И вот, скажу вам, гости с фьордов дальних:
Привыкли вы дышать самохвалою,
А вы расширьте легкие для песен
О подвигах охотничьих чужих.
Медвежья охота
На льду плавучем увидел я зверя,
Бежал он собакой безвредной навстречу, махая
хвостом.
Но так хотел меня сожрать, что волчком закрутился,
Когда с его пути свернул
И вот гонялись мы с ним с утра до вечерней зари.
Совеем из сил он выбился, наконец, и проворно
Ему свое копье всадил я в бок.
Оленья охота
Полз ползком я неслышно по кочкам болотным,
Стрелы и лук держал я во рту.
Нету болотам конца, а вода ледяная,
Нет прикрытья нигде кругом.
Тихо к цели своей подвигаясь,
Мокрый весь, невидимкой я полз.
Вот на выстрел подкрался к оленьему стаду.
Беззаботно паслось оно.
Но стрела засвистела, впилась глубоко
Прямо в грудь быку.
Ужас взял простодушных питомцев тундры,
Быстро они кинулись прочь,
Крупной рысью умчались, исчезли
За холмистой грядой.
Оруло рассказывала мне о своей жизни с глубокой серьезностью, и по мере того, как она говорила, я замечал, что все сильнее и сильнее становился поток воспоминаний, пока они совсем не завладели ею. Окончив свой рассказ, она разразилась слезами, как будто ее одолело великое горе. Я спросил о причине такого волнения, и она ответила.
– Я сегодня опять была ребенком. Рассказывая тебе о своей жизни, я снова пережила ее. Я видела все и чувствовала то же самое, что чувствовала, когда переживала это на самом деле. О многом мы не думаем, пока не придут к нам воспоминания. Теперь ты знаешь жизнь старой женщины от начала до сегодняшнего дня. И я не могла не заплакать от радости, что была так счастлива...
1.13. Перед выступлением
17 февраля с Датского острова приехали наши сани и нарушили идиллический мир моей работы в охотничьем становище у залива Лайон. Товарищей моих начала тревожить затянувшаяся поездка Йона-Элля на остров Саутгемптон, и они предлагали устроить совещание членов экспедиций. Я немедленно выехал на главную квартиру.

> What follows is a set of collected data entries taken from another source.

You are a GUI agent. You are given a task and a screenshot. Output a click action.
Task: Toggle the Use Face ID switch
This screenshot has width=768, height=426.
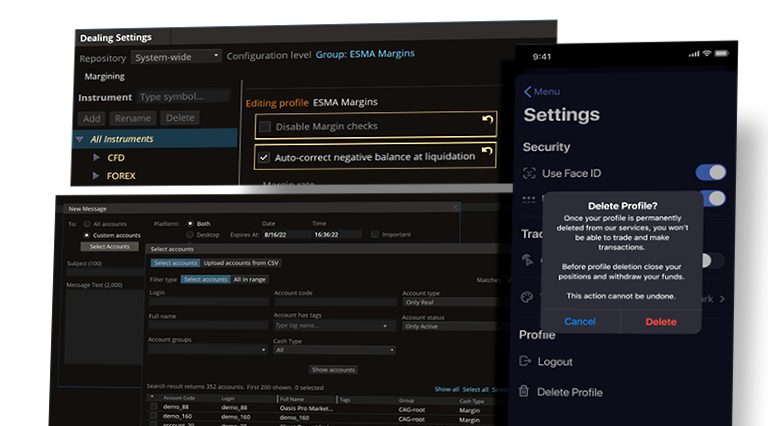pos(710,173)
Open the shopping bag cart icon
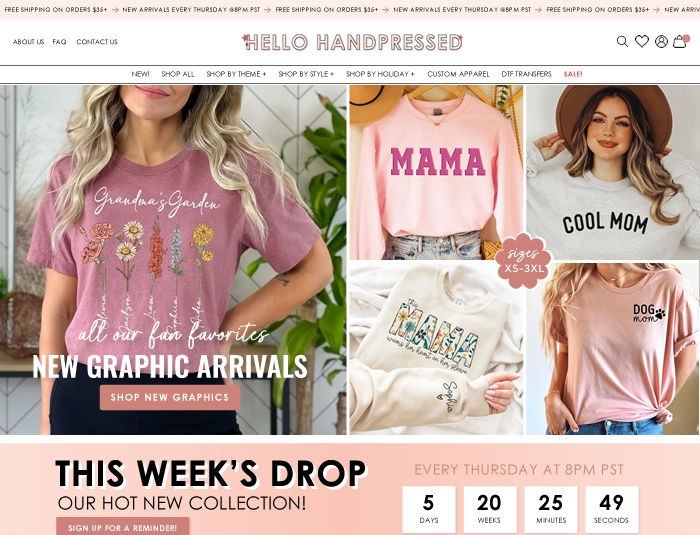700x535 pixels. click(680, 41)
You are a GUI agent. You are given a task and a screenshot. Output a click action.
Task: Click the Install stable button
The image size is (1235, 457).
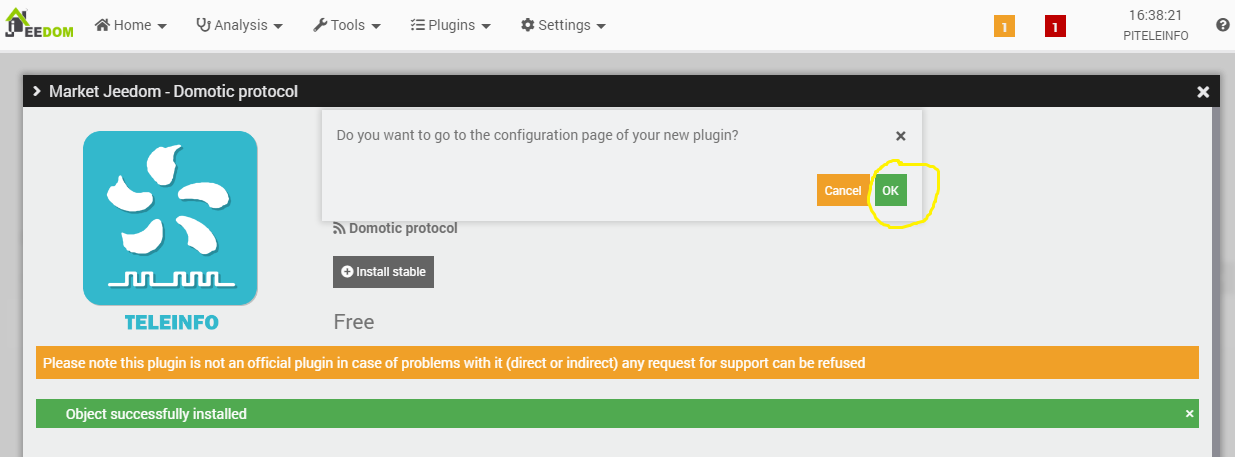pos(383,272)
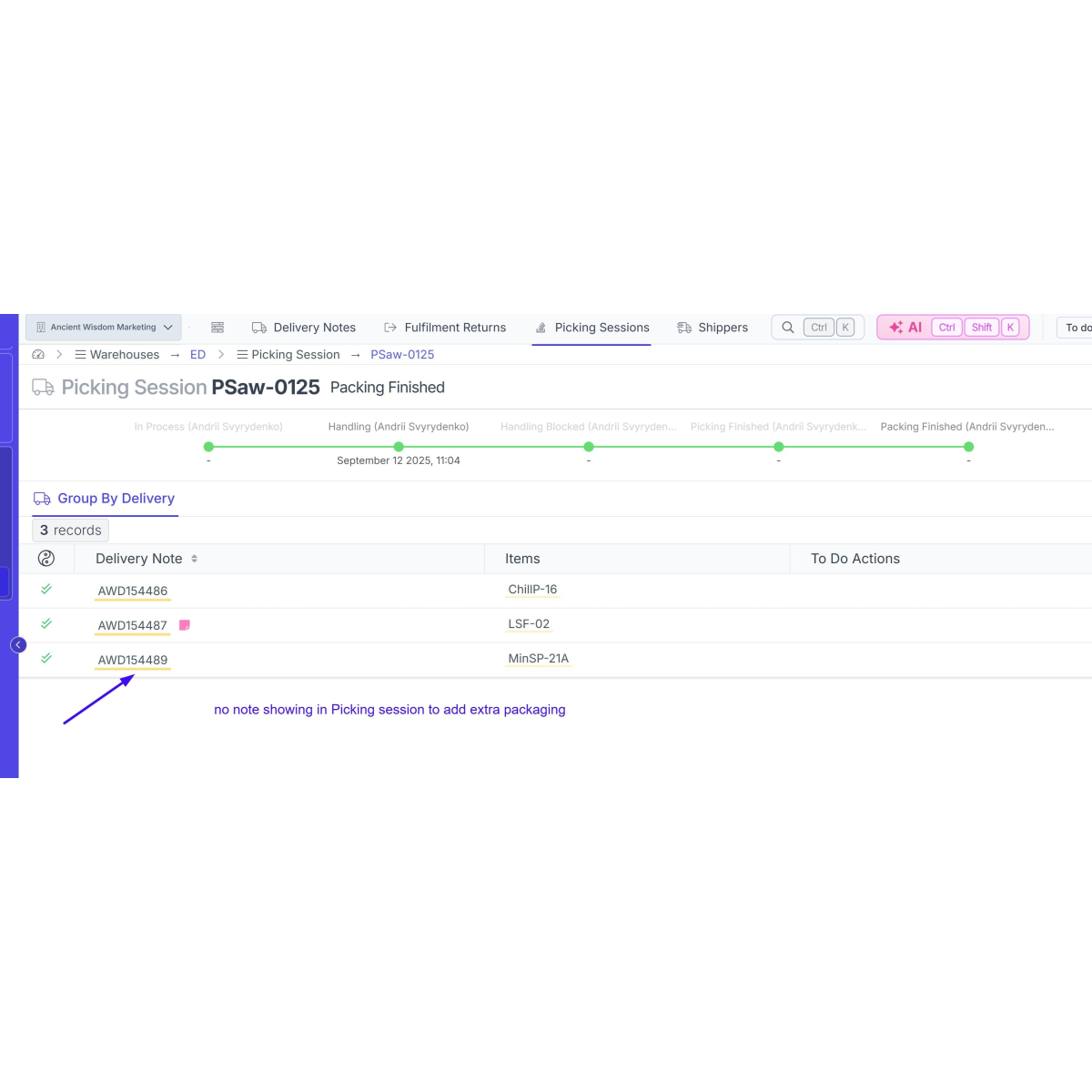Click the server stack icon in navbar
This screenshot has width=1092, height=1092.
(x=217, y=328)
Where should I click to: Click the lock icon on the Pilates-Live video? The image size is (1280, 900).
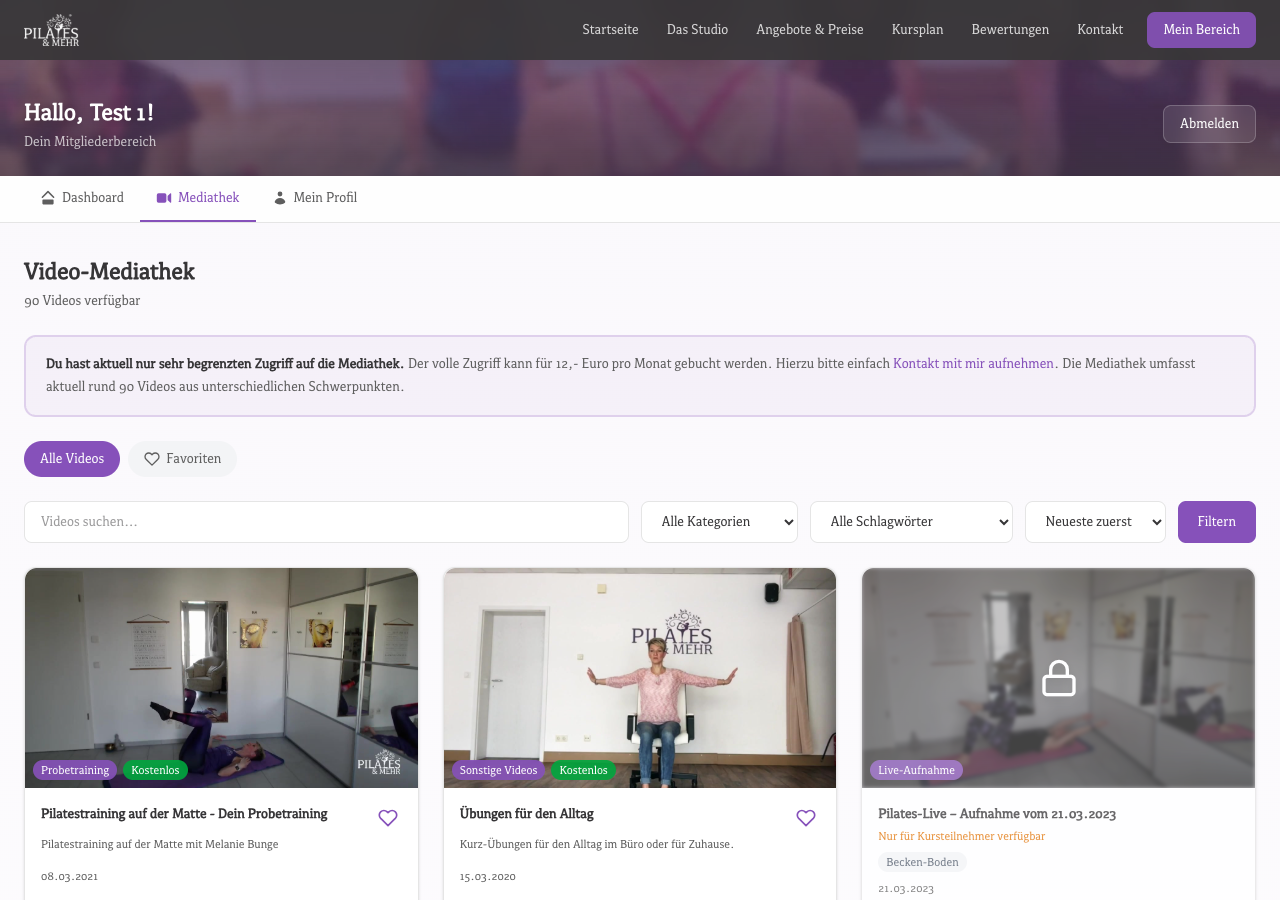(x=1058, y=678)
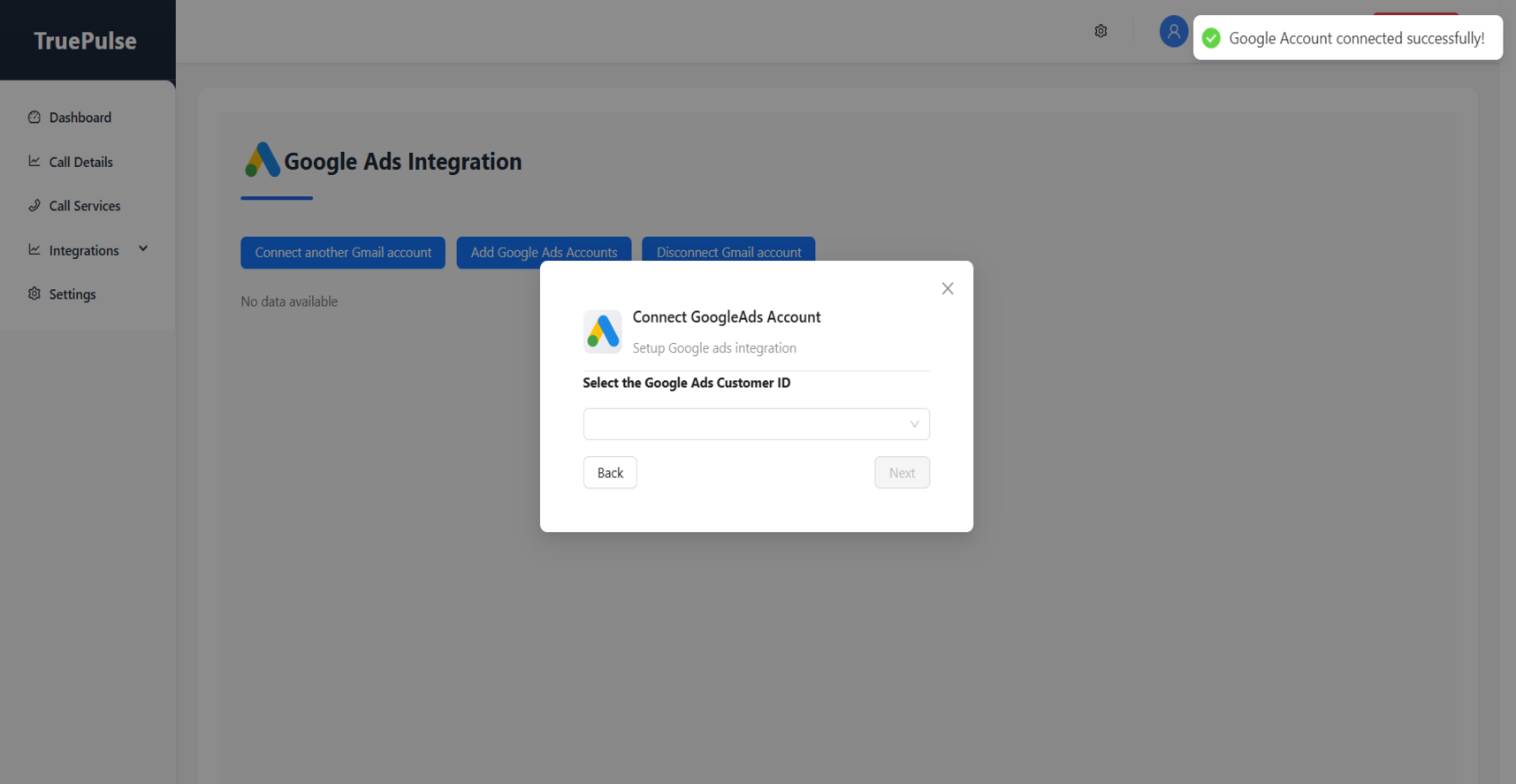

21 февраля выдался необыкновенно пасмурный день. Никто не выходил из жилья без крайней необходимости, все занимались своим делом дома. Гренландцы осматривали охотничью снасть, заготовляли сбрую и постромки для собак, мы же были заняты своими записями, стараясь подогнать их a jour [31]. Вдруг дверь распахнулась, и перед нами предстал Теркель Матиассен живехонький!
Изумление наше было так велико, что с секунду стояла мертвая тишина. Затем разразился ураган радостных приветствий. Мы кричали наперебой.
Но Якоб, Якоб! Где же Якоб?
Оказалось, что он едет следом. Он остановил сани, чтобы распутать постромки. У Матиассена же не хватило терпении дожидаться, и он помчался вперед.
Вновь прибывшим вручили письма из Дании и Гренландии, дожидавшиеся их с самой поездки нашей в Честерфилд. Они углубились в вести с родины, а мы тем временем принялись варить и жарить праздничное угощение.
Тяжело пришлось им за эти восемь месяцев; запасов провианта не было, жили только охотничьей добычей. Зато превосходные археологические результаты их работы были наградой за все лишения и труды. Теперь мы все были в сборе и могли принять окончательные решения относительно экспедиции.